TASK DETAILS:
Write the data below out again in full, exactly as shown.

====== RECORDS FOR THIS EXERCISE

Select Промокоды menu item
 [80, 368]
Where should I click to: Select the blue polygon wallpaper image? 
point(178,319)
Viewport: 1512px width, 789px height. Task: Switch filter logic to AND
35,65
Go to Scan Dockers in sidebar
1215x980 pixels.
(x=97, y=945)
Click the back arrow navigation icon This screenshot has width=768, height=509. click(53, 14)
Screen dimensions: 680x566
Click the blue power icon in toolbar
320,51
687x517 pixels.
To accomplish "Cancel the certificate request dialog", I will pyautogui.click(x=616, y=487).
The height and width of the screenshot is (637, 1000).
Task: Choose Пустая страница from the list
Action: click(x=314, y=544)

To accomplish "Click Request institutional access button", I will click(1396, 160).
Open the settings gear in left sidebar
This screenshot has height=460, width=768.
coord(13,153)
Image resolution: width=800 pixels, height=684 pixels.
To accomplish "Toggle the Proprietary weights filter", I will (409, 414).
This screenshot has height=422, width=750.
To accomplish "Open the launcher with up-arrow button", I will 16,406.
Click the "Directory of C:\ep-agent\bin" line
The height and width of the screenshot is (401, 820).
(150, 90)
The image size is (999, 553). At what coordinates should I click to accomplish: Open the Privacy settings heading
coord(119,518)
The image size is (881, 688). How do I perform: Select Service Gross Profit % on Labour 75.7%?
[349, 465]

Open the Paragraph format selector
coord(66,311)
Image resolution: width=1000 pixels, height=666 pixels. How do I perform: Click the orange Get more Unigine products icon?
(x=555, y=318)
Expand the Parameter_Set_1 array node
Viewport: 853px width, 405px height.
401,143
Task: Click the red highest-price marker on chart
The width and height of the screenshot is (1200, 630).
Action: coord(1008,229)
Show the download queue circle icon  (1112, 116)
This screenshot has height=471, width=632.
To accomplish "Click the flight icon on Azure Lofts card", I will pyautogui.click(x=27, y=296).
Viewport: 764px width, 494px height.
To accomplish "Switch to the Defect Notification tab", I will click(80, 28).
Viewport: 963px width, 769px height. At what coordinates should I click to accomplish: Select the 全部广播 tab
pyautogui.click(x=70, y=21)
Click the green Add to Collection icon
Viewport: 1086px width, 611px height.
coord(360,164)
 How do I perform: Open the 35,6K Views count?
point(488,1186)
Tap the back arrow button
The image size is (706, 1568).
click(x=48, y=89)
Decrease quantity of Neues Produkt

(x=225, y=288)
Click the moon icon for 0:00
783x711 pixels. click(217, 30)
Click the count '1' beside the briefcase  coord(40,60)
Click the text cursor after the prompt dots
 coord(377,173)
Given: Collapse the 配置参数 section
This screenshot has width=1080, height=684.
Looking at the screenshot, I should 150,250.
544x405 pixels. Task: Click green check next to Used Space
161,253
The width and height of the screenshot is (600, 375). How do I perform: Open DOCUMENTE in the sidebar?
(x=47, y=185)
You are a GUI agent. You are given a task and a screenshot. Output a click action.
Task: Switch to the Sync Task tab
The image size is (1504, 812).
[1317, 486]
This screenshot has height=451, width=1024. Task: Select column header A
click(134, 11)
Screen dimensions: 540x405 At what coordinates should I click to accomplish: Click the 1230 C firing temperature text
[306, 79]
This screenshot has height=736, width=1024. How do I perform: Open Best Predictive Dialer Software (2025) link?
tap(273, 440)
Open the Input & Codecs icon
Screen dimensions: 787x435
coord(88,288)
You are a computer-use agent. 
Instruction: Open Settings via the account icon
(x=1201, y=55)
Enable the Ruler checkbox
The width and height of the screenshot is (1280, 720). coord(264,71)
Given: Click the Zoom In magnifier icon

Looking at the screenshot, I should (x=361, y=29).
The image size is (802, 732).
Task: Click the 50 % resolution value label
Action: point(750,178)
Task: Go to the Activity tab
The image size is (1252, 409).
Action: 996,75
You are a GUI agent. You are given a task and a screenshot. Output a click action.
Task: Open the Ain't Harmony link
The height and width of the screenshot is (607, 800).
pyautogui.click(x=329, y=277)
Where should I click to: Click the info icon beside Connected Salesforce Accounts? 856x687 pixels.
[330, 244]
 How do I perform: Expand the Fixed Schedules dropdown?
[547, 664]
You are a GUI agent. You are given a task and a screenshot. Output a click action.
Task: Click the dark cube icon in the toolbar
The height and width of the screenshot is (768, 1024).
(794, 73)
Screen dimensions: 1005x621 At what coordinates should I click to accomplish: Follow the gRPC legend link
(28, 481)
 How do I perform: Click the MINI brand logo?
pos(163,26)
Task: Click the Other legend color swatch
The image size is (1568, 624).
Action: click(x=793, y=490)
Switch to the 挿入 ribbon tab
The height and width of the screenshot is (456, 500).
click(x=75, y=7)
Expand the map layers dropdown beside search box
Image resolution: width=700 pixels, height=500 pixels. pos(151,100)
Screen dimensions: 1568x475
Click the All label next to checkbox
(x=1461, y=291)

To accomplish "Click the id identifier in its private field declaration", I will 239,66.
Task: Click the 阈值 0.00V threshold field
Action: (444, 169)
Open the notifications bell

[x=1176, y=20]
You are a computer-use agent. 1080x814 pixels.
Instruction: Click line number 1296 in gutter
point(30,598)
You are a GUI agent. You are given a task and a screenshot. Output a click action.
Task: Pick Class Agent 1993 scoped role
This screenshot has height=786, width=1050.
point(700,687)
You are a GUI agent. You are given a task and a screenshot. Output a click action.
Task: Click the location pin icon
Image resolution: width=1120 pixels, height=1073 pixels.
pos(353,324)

============

RESPONSE AREA:
Select Промокоды menu item
 [80, 368]
Where should I click to: Select the blue polygon wallpaper image? 
point(178,319)
Viewport: 1512px width, 789px height. Task: Switch filter logic to AND
35,65
Go to Scan Dockers in sidebar
1215x980 pixels.
(x=97, y=945)
Click the back arrow navigation icon This screenshot has width=768, height=509. click(53, 14)
Screen dimensions: 680x566
Click the blue power icon in toolbar
320,51
687x517 pixels.
To accomplish "Cancel the certificate request dialog", I will pyautogui.click(x=616, y=487).
The height and width of the screenshot is (637, 1000).
Task: Choose Пустая страница from the list
Action: click(x=314, y=544)

To accomplish "Click Request institutional access button", I will click(1396, 160).
Open the settings gear in left sidebar
This screenshot has height=460, width=768.
coord(13,153)
Image resolution: width=800 pixels, height=684 pixels.
To accomplish "Toggle the Proprietary weights filter", I will (409, 414).
This screenshot has height=422, width=750.
To accomplish "Open the launcher with up-arrow button", I will 16,406.
Click the "Directory of C:\ep-agent\bin" line
The height and width of the screenshot is (401, 820).
(150, 90)
The image size is (999, 553). At what coordinates should I click to accomplish: Open the Privacy settings heading
coord(119,518)
The image size is (881, 688). How do I perform: Select Service Gross Profit % on Labour 75.7%?
[349, 465]

Open the Paragraph format selector
coord(66,311)
Image resolution: width=1000 pixels, height=666 pixels. How do I perform: Click the orange Get more Unigine products icon?
(x=555, y=318)
Expand the Parameter_Set_1 array node
Viewport: 853px width, 405px height.
401,143
Task: Click the red highest-price marker on chart
The width and height of the screenshot is (1200, 630).
Action: coord(1008,229)
Show the download queue circle icon  (1112, 116)
This screenshot has height=471, width=632.
To accomplish "Click the flight icon on Azure Lofts card", I will pyautogui.click(x=27, y=296).
Viewport: 764px width, 494px height.
To accomplish "Switch to the Defect Notification tab", I will click(80, 28).
Viewport: 963px width, 769px height. At what coordinates should I click to accomplish: Select the 全部广播 tab
pyautogui.click(x=70, y=21)
Click the green Add to Collection icon
Viewport: 1086px width, 611px height.
coord(360,164)
 How do I perform: Open the 35,6K Views count?
point(488,1186)
Tap the back arrow button
The image size is (706, 1568).
click(x=48, y=89)
Decrease quantity of Neues Produkt

(x=225, y=288)
Click the moon icon for 0:00
783x711 pixels. click(217, 30)
Click the count '1' beside the briefcase  coord(40,60)
Click the text cursor after the prompt dots
 coord(377,173)
Given: Collapse the 配置参数 section
This screenshot has width=1080, height=684.
Looking at the screenshot, I should 150,250.
544x405 pixels. Task: Click green check next to Used Space
161,253
The width and height of the screenshot is (600, 375). How do I perform: Open DOCUMENTE in the sidebar?
(x=47, y=185)
You are a GUI agent. You are given a task and a screenshot. Output a click action.
Task: Switch to the Sync Task tab
The image size is (1504, 812).
[1317, 486]
This screenshot has height=451, width=1024. Task: Select column header A
click(134, 11)
Screen dimensions: 540x405 At what coordinates should I click to accomplish: Click the 1230 C firing temperature text
[306, 79]
This screenshot has height=736, width=1024. How do I perform: Open Best Predictive Dialer Software (2025) link?
tap(273, 440)
Open the Input & Codecs icon
Screen dimensions: 787x435
coord(88,288)
You are a computer-use agent. 
Instruction: Open Settings via the account icon
(x=1201, y=55)
Enable the Ruler checkbox
The width and height of the screenshot is (1280, 720). coord(264,71)
Given: Click the Zoom In magnifier icon

Looking at the screenshot, I should (x=361, y=29).
The image size is (802, 732).
Task: Click the 50 % resolution value label
Action: point(750,178)
Task: Go to the Activity tab
The image size is (1252, 409).
Action: 996,75
You are a GUI agent. You are given a task and a screenshot. Output a click action.
Task: Open the Ain't Harmony link
The height and width of the screenshot is (607, 800).
pyautogui.click(x=329, y=277)
Where should I click to: Click the info icon beside Connected Salesforce Accounts? 856x687 pixels.
[330, 244]
 How do I perform: Expand the Fixed Schedules dropdown?
[547, 664]
You are a GUI agent. You are given a task and a screenshot. Output a click action.
Task: Click the dark cube icon in the toolbar
The height and width of the screenshot is (768, 1024).
(794, 73)
Screen dimensions: 1005x621 At what coordinates should I click to accomplish: Follow the gRPC legend link
(28, 481)
 How do I perform: Click the MINI brand logo?
pos(163,26)
Task: Click the Other legend color swatch
The image size is (1568, 624).
Action: click(x=793, y=490)
Switch to the 挿入 ribbon tab
The height and width of the screenshot is (456, 500).
click(x=75, y=7)
Expand the map layers dropdown beside search box
Image resolution: width=700 pixels, height=500 pixels. pos(151,100)
Screen dimensions: 1568x475
Click the All label next to checkbox
(x=1461, y=291)

To accomplish "Click the id identifier in its private field declaration", I will 239,66.
Task: Click the 阈值 0.00V threshold field
Action: (444, 169)
Open the notifications bell

[x=1176, y=20]
You are a computer-use agent. 1080x814 pixels.
Instruction: Click line number 1296 in gutter
point(30,598)
You are a GUI agent. You are given a task and a screenshot. Output a click action.
Task: Pick Class Agent 1993 scoped role
This screenshot has height=786, width=1050.
point(700,687)
You are a GUI agent. You are given a task and a screenshot. Output a click action.
Task: Click the location pin icon
Image resolution: width=1120 pixels, height=1073 pixels.
pos(353,324)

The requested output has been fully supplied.